Dr Granet uses Botox to treat diplopia in cases where deviation is beyond what prism correction can help, but not so far advanced that surgery is the only option.

“We tell the patient that we can paralyse the muscle that is pulling the eye down, relax it and allow it to come back up. The eyes can then potentially fuse again. We found that there is a subset of patients that were completely cured by use of Botox for diplopia. Their disease was in a contracture phase, rather than a scarring or fibrotic phase, so we could reverse the changes in the muscle. This is very exciting,” he said.

Seeing the kind of results Dr Granet was getting, Dr Kikkawa started applying Botox during orbital decompression. In some cases, patients with pre-existing deviation may have been treated earlier with Botox in then office and then need decompression.
He injects the affected muscle directly in the operating room. He also used Botox intraoperatively in patients who may be at risk for developing diplopia after decompression.

“Some 15% to 20% of patients who have not had decompression before are at risk. Those with big muscles are at the highest risk. If they have big muscles and don’t have diplopia before surgery, we pre-emptively give them a Botox injection to try to stop that muscle contracting,” he explained.

He also uses Botox later on, when patients are ready for cosmetic repair. In some cases, Botox can be used to create a temporary ptosis effect in patients with severe lid retraction. Avoiding the levator muscle is key to avoiding unwanted eyelid drooping, he advised.

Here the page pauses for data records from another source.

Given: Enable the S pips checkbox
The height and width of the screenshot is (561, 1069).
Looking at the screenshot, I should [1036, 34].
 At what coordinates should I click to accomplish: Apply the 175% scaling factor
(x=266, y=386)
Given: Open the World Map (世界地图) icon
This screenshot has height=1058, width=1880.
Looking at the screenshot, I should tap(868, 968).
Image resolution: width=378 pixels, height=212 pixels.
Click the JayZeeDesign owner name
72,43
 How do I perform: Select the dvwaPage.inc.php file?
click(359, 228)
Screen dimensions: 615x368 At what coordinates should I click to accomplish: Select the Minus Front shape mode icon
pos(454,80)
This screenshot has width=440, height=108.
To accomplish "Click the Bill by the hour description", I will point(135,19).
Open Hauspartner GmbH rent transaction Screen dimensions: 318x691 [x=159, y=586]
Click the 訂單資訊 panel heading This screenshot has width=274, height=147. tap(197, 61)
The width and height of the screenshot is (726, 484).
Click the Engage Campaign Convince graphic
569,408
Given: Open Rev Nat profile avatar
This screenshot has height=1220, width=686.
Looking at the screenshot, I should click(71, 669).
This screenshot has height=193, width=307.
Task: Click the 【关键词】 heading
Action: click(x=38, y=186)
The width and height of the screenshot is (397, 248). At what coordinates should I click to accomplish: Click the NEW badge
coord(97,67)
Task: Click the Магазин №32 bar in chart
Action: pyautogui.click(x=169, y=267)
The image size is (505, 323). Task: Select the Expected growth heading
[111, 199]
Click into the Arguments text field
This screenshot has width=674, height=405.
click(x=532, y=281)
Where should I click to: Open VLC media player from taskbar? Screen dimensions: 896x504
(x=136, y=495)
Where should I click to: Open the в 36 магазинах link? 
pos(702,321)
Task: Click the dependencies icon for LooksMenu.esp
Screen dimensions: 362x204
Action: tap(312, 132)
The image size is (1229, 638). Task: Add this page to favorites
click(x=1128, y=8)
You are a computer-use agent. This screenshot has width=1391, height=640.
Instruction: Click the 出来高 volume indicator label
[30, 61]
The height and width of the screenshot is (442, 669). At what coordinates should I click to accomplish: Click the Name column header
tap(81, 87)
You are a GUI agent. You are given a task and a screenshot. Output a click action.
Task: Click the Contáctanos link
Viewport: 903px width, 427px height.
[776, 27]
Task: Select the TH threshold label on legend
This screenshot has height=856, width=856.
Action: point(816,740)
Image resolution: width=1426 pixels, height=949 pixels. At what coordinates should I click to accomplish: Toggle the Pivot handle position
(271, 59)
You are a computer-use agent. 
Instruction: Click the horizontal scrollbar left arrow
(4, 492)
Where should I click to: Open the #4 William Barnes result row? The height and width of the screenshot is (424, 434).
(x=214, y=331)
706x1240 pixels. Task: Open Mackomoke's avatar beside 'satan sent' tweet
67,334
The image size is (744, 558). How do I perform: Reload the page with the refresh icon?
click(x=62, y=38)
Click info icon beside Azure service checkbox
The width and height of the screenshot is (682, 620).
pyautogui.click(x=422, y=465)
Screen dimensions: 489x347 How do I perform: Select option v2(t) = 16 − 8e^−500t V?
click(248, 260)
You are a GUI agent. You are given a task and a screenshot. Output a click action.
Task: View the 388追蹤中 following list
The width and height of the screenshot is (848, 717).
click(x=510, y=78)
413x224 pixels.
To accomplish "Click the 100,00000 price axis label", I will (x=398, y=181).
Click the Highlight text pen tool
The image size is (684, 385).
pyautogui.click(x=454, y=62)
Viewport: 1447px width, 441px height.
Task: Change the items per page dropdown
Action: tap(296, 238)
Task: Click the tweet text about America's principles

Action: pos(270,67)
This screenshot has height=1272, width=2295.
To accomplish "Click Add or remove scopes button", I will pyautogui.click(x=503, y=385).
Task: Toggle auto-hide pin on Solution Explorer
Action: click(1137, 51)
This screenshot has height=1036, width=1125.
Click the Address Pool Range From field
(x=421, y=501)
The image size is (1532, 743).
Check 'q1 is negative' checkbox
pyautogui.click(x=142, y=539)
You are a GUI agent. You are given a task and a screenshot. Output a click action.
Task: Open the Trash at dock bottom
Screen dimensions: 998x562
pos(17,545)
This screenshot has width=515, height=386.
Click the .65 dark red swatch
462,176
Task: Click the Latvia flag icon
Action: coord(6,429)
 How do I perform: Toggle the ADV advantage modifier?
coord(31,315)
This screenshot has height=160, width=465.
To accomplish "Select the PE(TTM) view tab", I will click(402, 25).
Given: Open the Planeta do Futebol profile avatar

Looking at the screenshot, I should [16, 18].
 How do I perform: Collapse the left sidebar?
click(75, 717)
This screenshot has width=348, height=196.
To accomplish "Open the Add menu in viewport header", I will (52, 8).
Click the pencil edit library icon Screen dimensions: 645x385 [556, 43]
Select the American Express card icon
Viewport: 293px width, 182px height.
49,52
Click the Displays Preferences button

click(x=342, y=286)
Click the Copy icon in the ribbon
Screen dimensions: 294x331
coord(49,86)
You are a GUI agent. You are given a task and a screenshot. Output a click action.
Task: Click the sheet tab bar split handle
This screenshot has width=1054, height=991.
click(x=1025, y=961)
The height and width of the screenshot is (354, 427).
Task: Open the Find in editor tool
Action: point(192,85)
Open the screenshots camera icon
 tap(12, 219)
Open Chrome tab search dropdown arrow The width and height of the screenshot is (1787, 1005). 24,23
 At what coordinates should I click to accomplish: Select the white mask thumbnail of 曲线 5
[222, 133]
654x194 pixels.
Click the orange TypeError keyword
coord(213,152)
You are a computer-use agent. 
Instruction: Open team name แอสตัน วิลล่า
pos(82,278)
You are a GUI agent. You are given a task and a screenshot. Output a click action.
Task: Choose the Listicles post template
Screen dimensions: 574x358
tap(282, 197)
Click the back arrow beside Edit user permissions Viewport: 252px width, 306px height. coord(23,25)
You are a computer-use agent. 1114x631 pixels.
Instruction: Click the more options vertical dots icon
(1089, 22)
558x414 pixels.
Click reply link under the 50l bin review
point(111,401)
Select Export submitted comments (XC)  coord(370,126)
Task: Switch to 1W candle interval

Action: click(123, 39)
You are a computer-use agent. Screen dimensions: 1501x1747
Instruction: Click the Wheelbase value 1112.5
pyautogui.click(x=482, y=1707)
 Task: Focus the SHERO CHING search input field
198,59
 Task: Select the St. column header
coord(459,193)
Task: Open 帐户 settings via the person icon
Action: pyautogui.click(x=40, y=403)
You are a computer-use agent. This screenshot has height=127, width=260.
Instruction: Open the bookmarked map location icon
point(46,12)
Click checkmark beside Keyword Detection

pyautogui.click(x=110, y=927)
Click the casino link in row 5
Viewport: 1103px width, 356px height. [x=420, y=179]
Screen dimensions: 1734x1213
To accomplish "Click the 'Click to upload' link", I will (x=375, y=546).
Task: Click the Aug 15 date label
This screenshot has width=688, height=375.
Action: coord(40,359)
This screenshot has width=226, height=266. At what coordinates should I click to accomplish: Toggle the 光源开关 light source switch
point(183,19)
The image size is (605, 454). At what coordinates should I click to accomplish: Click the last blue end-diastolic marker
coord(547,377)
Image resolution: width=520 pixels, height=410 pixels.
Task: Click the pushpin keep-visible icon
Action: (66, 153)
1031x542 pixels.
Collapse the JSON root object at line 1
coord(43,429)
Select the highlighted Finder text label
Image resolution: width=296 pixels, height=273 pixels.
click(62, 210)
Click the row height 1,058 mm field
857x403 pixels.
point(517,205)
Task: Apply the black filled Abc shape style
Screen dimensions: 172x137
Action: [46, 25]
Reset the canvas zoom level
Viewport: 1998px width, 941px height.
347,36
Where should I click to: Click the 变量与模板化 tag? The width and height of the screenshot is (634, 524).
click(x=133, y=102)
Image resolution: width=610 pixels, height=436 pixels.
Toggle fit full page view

“We remind our patients that eye doctors were first to use Botox, more than 20 years ago. It has a long safety record. Interestingly, we have noticed that Botox seems to take effect faster in thyroid patients, and lasts not quite as long. We also see that larger doses are required. These are the kinds of things that we are able to observe thanks to our large volume of cases,” said Dr Granet.

Major emotional component common in TED
Seeing a large volume of patients also made the team aware of the emotional and psychological impact of TED on patients. They often see patients who are literally in tears.
When they looked more closely at a series of cases, they found that the people who were the most devastated, anxious and depressed were those who had the biggest change in their appearance. Those who had simple strabismus without too much proptosis or lid retraction were not nearly as affected.

The team plans to follow-up on this preliminary study. They hope to determine how best to address the emotional needs of the patients.
“We don’t give up here. We are willing to try every possible solution,” Dr Kikkawa stressed.